Lassen wir die anfängliche Verschnupftheit des Ensembles und des Publikums über den fehlenden Verdi, Puccini und Mozart einmal beiseite, zeigt sich ebenso Originalität wie Einsatz für das zeitgenössische Musiktheater: drei Produktionen allein in dieser Spielzeit ist eine bewundernswerte kulturpolitische Setzung. Hier ist zu erwarten: Alfred Schnittkes „Leben mit einem Idioten“ und „Drei Wasserspiele“ des Henze-Schülers Detlef Glanert. Nach „Hoffmanns Erzählungen“ und „Jenufa“ wird hoffentlich der Regisseur Christopher Loy dafür sorgen, daß Ponchiellis „La Gioconda“ nicht Kulinarisches von gestern wird. Und dann gibt's im Concordia noch „Anatevka“.

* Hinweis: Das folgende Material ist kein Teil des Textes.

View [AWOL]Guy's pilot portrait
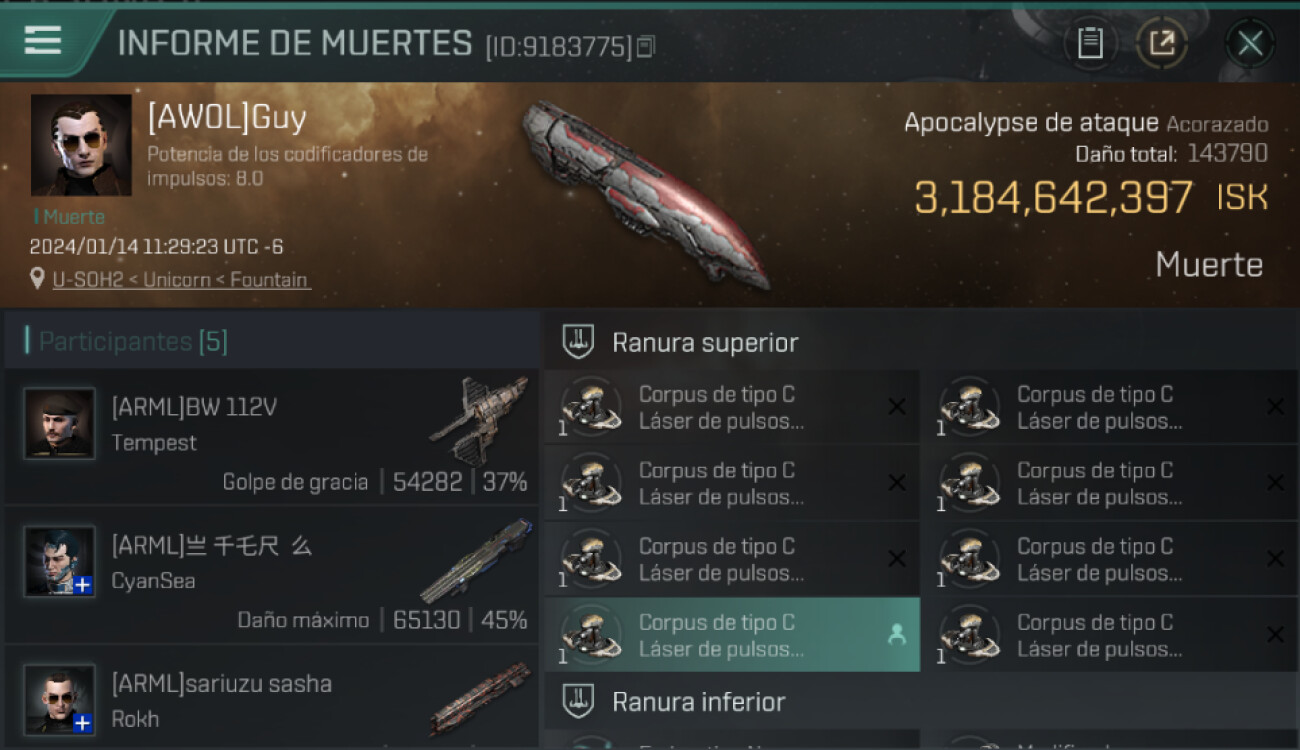Viewport: 1300px width, 750px height. tap(81, 145)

Im Orchester selbst ist die künstlerische Potenz und natürlich auch die Motivation mit vielen wichtigen Neuengagements, allen voran der neuen Konzertmeisterin Anette Behhr-König, gewachsen: das Orchester hat außer der Opernarbeit ja hauptsächlich die Philharmonischen Konzerte zu leisten. Frust bedingte Qualitätsschwund, der wiederum führte zu einem dramatischen Abonnementennachlaß: Der Blick auf die sieben Konzerte bis zum Sommer zeigt ebenso Abgestandenes wie Aufsehenerregendes, Brittens „War Requiem“ dürfte zu letzterem zählen.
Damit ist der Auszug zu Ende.